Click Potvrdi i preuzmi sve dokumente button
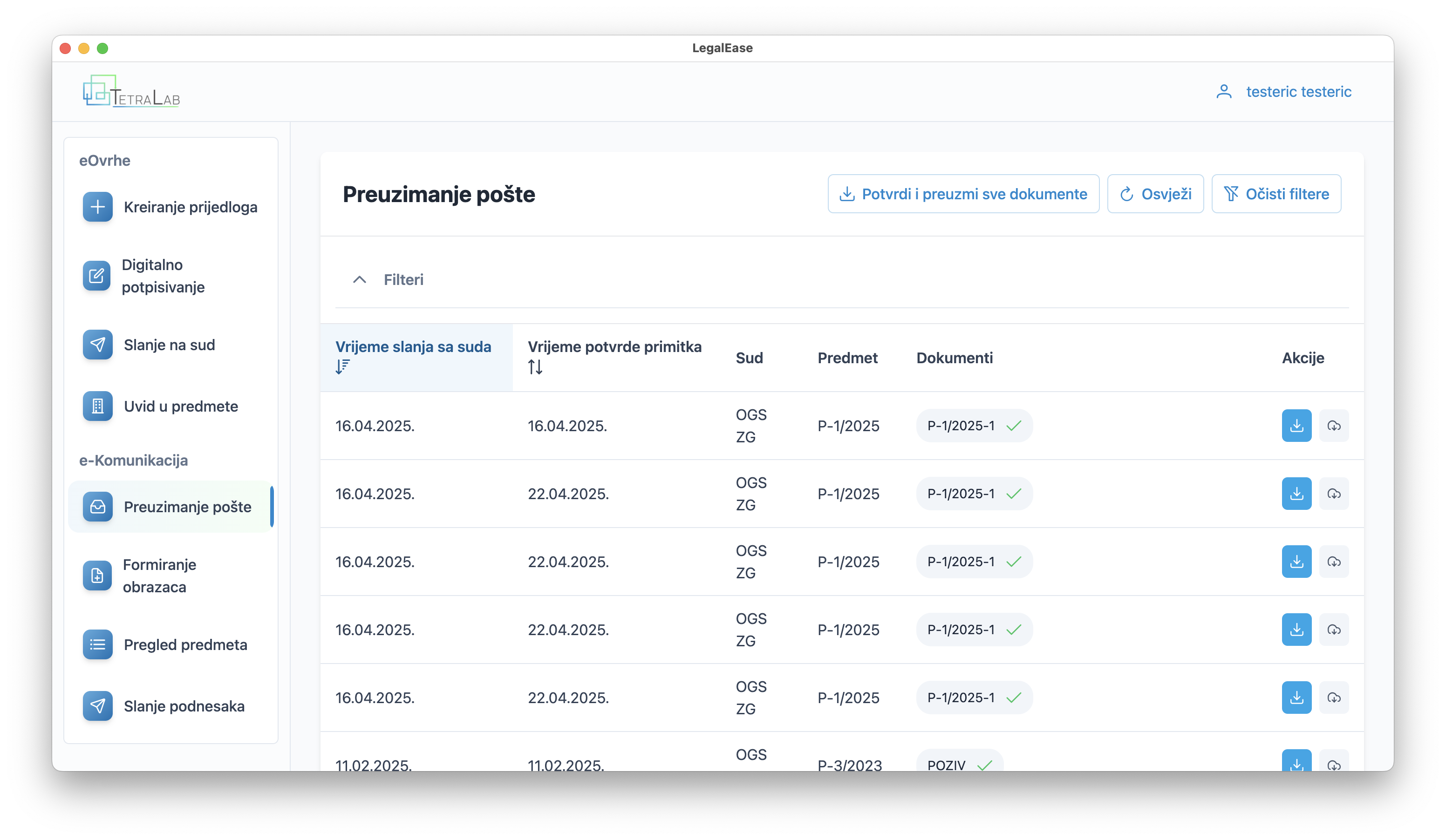The image size is (1446, 840). [963, 194]
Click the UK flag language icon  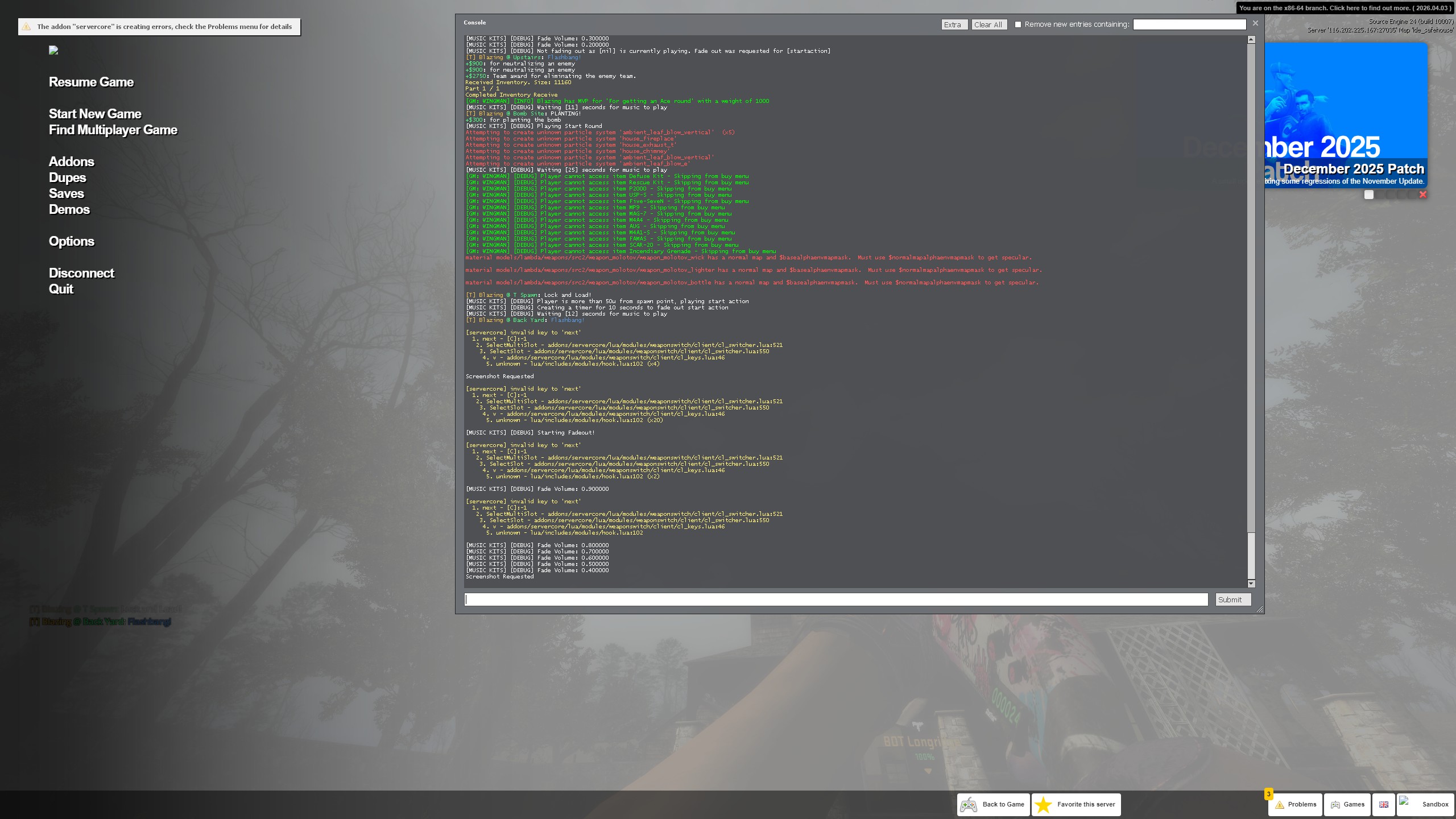(x=1384, y=804)
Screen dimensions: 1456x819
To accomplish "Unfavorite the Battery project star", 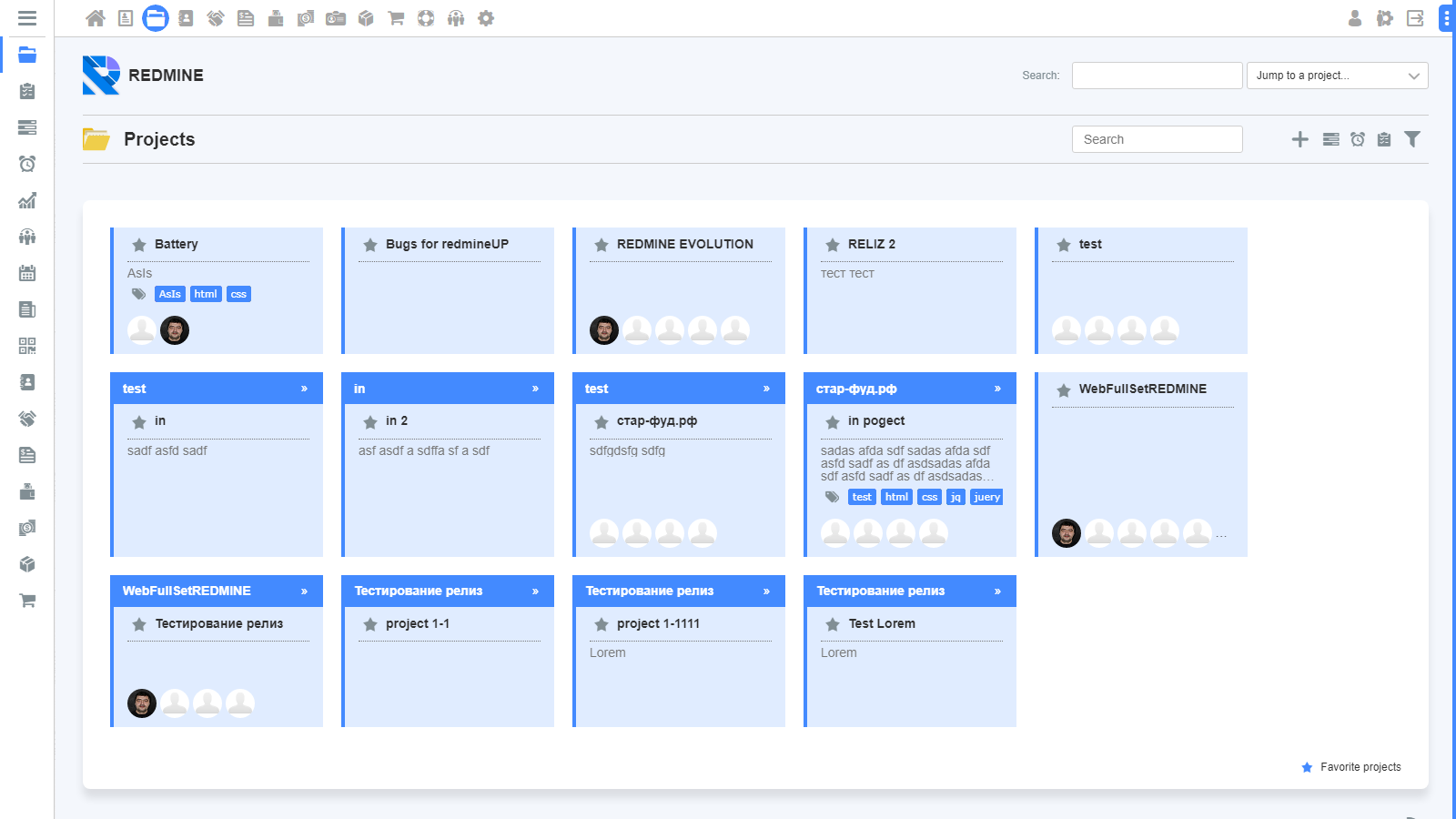I will [139, 244].
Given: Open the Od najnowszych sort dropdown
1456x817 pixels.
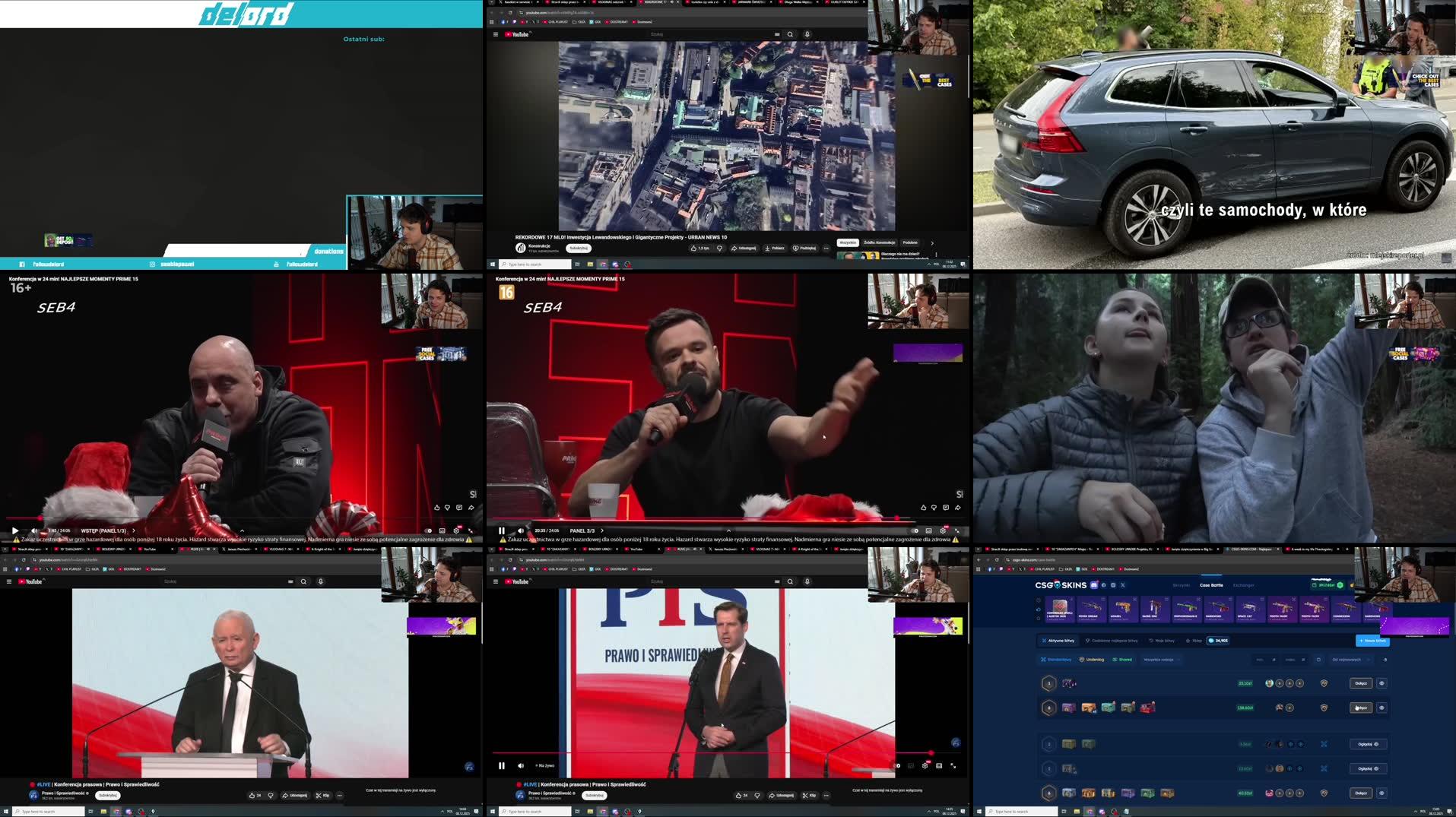Looking at the screenshot, I should 1346,659.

**Task details**
Leave out every picture and copy, exactly as written, the lines from the one with "Given: Open the Od najnowszych sort dropdown" through the end of the records above.

**Result of this exercise**
Given: Open the Od najnowszych sort dropdown
1456x817 pixels.
Looking at the screenshot, I should 1346,659.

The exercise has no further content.